The History of /etc/hosts

Historically, systems on the Internet used the file HOSTS.TXT to propagate host IP addresses and name information. This is a plain text file that is searched from beginning to end for each forward lookup (a name is provided and an IP address is returned) or an inverse lookup (an IP address is provided and a name is returned). The file format for HOSTS.TXT and /etc/hosts is given in Figure 2-1.

Figure 2-1. The format of /etc/hosts.

The fields are delimited by white space. Field 1 is the IP address. Field 2 is the formal name of the system. Additional fields (up to the comment character #) are alias names for this device. An optional comment is allowed after the # sign.

ip_address   name   alias_names # comment
15.24.44.65  yoda   hubvwa      # hp840 box
15.24.47.253 router router_if_1 # local side
15.24.53.253 router router_if_2 # remote side

HOSTS.TXT had to be kept up to date, so a single site updated it with information provided by the Internet’s many hostmasters, and it was downloaded on a daily basis by all systems that used it. This is how the HOSTS.TXT file was kept consistent across the Internet. The HOSTS.TXT file grew to several megabytes and the amount of download traffic it generated became problematic. In short, HOSTS.TXT proved not to be a scalable solution.

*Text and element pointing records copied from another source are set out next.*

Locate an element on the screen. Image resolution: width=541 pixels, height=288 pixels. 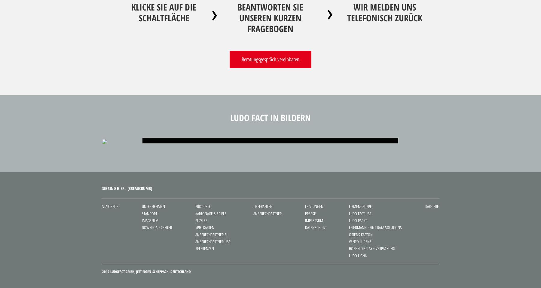
'Impressum' is located at coordinates (314, 220).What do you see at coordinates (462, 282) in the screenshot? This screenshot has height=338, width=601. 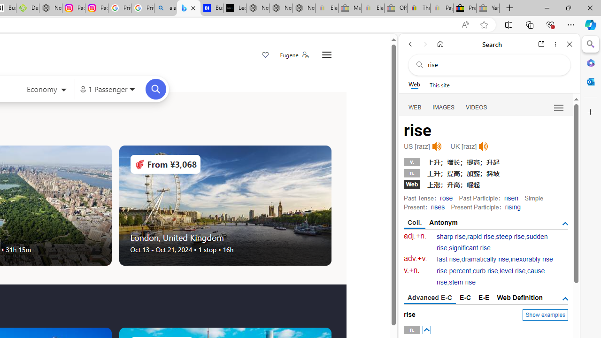 I see `'stem rise'` at bounding box center [462, 282].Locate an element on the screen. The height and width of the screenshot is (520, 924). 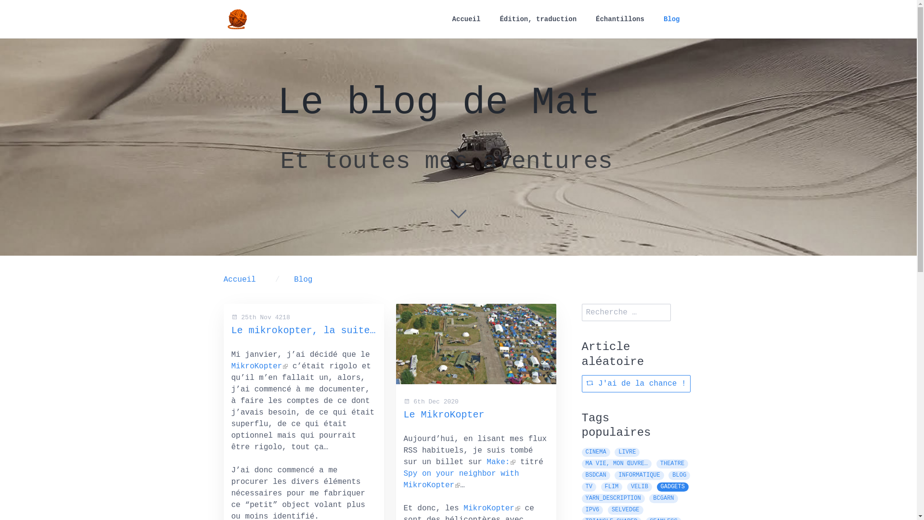
'MikroKopter' is located at coordinates (259, 366).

Creativity became stifled because every host name on the Internet had to be uniquely named.

If a few sites did not faithfully update HOSTS.TXT, they would often suffer connectivity problems with sites that had recently updated or changed some of their IP addresses. Even a single error could render some systems or entire subnets unreachable.

The HOSTS.TXT mechanism provided little else in the way of information. For example, to send e-mail to a system not connected directly to the Internet, the sender needed to know the mail systems in the path and make them part of the e-mail address.

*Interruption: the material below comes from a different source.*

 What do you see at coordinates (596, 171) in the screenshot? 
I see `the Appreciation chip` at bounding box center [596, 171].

To sum up, the Internet needed a name service that would:

  • Reduce network traffic

  • Delegate authority of information

  • Improve update propagation time

  • Be a true standard

  • Provide additional fields such as mail exchange records

  • Offer high reliability

  • Scale very well

Enter DNS/BIND (Domain Name Service/Berkeley Internet Nameserver Daemon). It meets every one of the above requirements, especially the scaling requirement, very well. DNS scales to the size of the Internet and is absolutely necessary for web applications to work.